Your assignment
Output, without alteration, the first line of the entries and each line after it, stopping with the line that contains "Given: Select the SIZE CHART image on canvas".

Data listing
★ ★ ★ ★

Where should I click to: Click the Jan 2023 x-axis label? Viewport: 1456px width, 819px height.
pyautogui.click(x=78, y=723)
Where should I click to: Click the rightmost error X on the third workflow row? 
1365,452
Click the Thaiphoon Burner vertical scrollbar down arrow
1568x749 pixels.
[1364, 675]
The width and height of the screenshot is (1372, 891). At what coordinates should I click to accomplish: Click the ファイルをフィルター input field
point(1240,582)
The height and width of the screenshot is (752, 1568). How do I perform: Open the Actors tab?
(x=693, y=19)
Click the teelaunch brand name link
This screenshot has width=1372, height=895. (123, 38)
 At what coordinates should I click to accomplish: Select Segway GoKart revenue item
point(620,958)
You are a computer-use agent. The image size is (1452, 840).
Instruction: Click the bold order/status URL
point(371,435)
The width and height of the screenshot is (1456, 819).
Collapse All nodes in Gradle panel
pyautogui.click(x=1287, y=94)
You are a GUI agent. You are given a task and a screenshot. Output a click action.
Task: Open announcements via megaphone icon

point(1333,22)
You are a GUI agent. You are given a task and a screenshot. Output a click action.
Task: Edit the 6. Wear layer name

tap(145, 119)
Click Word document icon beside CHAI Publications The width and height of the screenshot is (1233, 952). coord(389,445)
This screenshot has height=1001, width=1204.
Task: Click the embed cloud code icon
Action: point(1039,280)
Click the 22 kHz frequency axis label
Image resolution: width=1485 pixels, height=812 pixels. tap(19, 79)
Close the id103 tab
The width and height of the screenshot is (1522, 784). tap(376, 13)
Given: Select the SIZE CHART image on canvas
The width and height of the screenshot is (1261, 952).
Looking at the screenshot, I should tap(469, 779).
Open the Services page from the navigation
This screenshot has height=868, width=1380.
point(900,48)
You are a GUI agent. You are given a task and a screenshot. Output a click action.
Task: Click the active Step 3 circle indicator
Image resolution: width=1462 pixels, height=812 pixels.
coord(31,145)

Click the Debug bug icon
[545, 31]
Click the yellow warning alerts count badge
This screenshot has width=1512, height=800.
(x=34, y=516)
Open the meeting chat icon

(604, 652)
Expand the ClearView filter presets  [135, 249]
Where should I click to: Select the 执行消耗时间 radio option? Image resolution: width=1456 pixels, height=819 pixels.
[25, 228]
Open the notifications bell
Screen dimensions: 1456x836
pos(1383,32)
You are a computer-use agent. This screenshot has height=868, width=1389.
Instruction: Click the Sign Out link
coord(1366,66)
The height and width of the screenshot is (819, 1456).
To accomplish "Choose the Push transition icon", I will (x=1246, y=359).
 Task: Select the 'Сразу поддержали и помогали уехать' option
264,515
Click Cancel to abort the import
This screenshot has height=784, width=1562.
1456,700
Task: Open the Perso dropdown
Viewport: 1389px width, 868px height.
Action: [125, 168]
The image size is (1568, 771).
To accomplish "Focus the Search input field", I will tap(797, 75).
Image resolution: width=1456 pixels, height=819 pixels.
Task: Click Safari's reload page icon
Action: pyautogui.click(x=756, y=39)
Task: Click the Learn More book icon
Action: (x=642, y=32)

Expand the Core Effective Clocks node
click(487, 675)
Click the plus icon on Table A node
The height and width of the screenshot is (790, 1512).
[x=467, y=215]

★ ★ ★ ★

Your response
Where should I click to: Click the Jan 2023 x-axis label? Viewport: 1456px width, 819px height.
pyautogui.click(x=78, y=723)
Where should I click to: Click the rightmost error X on the third workflow row? 
1365,452
Click the Thaiphoon Burner vertical scrollbar down arrow
1568x749 pixels.
[1364, 675]
The width and height of the screenshot is (1372, 891). At what coordinates should I click to accomplish: Click the ファイルをフィルター input field
point(1240,582)
The height and width of the screenshot is (752, 1568). How do I perform: Open the Actors tab?
(x=693, y=19)
Click the teelaunch brand name link
This screenshot has width=1372, height=895. (123, 38)
 At what coordinates should I click to accomplish: Select Segway GoKart revenue item
point(620,958)
You are a computer-use agent. The image size is (1452, 840).
Instruction: Click the bold order/status URL
point(371,435)
The width and height of the screenshot is (1456, 819).
Collapse All nodes in Gradle panel
pyautogui.click(x=1287, y=94)
You are a GUI agent. You are given a task and a screenshot. Output a click action.
Task: Open announcements via megaphone icon

point(1333,22)
You are a GUI agent. You are given a task and a screenshot. Output a click action.
Task: Edit the 6. Wear layer name

tap(145, 119)
Click Word document icon beside CHAI Publications The width and height of the screenshot is (1233, 952). coord(389,445)
This screenshot has height=1001, width=1204.
Task: Click the embed cloud code icon
Action: point(1039,280)
Click the 22 kHz frequency axis label
Image resolution: width=1485 pixels, height=812 pixels. tap(19, 79)
Close the id103 tab
The width and height of the screenshot is (1522, 784). tap(376, 13)
Given: Select the SIZE CHART image on canvas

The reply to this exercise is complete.